You will also need to declare user_id as a standard attribute for each vertex type. This is because a PRIMARY_ID cannot directly be used in a query body.
Example:
CREATE VERTEX user (
PRIMARY_ID user_id INT,
user_id INT,
age INT,
gender STRING,
zip_code INT
)
Next, you will need to create reverse edges for all of your directed edge types, so that we can travel backwards from a user_to_sms/user_to_email directed edge back to the originating user.
CREATE DIRECTED EDGE user_to_email (FROM user, TO email)
WITH REVERSE_EDGE=“reverse_email”
CREATE DIRECTED EDGE user_to_SMS (FROM user, TO sms)
WITH REVERSE_EDGE=“reverse_sms”
Now, here is the resulting style of query, which is much more complicated and cannot order the resulting user set by BOTH email and sms counts (in this case, I chose to use ordering by email counts).

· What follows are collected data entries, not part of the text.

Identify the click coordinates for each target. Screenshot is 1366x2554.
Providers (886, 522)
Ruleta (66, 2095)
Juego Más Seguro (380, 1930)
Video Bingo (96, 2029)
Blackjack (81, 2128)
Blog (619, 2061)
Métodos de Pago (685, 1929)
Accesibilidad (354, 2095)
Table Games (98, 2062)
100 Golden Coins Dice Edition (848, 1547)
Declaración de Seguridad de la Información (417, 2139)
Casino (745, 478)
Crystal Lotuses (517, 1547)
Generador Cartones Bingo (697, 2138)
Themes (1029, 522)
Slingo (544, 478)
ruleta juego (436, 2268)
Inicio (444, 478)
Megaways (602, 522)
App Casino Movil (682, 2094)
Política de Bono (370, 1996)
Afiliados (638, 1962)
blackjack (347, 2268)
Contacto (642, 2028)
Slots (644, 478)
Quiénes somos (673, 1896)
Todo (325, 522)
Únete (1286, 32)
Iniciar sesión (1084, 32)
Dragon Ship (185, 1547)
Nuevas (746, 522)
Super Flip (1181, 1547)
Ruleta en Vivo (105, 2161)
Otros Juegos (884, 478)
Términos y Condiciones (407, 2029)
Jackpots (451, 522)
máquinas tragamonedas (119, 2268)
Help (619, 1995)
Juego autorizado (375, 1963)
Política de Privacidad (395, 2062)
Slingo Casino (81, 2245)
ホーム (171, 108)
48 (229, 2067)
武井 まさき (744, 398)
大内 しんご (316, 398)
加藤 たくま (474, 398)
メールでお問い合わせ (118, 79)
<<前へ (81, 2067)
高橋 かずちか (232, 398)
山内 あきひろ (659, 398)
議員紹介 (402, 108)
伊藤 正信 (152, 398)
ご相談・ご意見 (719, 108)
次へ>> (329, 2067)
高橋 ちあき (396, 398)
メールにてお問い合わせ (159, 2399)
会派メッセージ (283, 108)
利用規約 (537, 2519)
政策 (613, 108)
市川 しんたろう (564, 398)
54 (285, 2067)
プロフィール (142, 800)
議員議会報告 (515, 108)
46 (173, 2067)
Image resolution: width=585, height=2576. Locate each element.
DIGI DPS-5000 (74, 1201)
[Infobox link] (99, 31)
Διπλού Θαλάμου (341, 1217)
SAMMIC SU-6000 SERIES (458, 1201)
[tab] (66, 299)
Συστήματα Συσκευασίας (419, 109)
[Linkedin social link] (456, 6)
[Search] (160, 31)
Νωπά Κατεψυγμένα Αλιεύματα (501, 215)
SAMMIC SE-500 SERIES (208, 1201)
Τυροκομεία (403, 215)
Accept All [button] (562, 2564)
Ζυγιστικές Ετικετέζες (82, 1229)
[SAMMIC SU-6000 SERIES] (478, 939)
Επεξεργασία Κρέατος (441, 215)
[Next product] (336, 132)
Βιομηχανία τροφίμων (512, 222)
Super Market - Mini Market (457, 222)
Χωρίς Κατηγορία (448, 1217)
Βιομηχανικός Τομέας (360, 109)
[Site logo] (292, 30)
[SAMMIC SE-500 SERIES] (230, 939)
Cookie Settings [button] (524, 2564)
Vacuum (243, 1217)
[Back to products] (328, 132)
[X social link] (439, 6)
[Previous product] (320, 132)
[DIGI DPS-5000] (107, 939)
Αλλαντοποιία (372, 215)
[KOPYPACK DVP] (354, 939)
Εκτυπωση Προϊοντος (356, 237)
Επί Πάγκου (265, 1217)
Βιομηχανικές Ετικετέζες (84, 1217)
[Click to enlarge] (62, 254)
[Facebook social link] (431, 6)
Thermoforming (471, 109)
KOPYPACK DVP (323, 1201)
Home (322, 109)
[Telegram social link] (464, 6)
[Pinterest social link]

CREATE QUERY segment_by_age(INT target_age) {
ListAccum @@id_list;
start = {user.*};
age_group =
SELECT s
FROM start:s
WHERE s.age == target_age
ACCUM @@id_list
+= s.user_id;
start = {email.*};
email_ordering =
SELECT s
FROM start:s
WHERE @@id_list.contains(s.user_id)
ORDER BY s.email_received_monthly DESC, s.email_received_weekly DESC;
user_list =
SELECT t
FROM email_ordering:s - (reverse_email:e) → user:t;
PRINT user_list;
}
Effectively, with the less optimized schema, you need to first identify a list of user IDs that meet the requirement for age (first SELECT statement). Next, you construct a list of email vertices that match these user IDs (second SELECT) and order them as required. Then, you map every one of these email vertices to its corresponding user source vertex with the help of reverse edges (third SELECT).
These steps are extremely redundant and inefficient, so I would highly recommend considering my optimization from the first reply.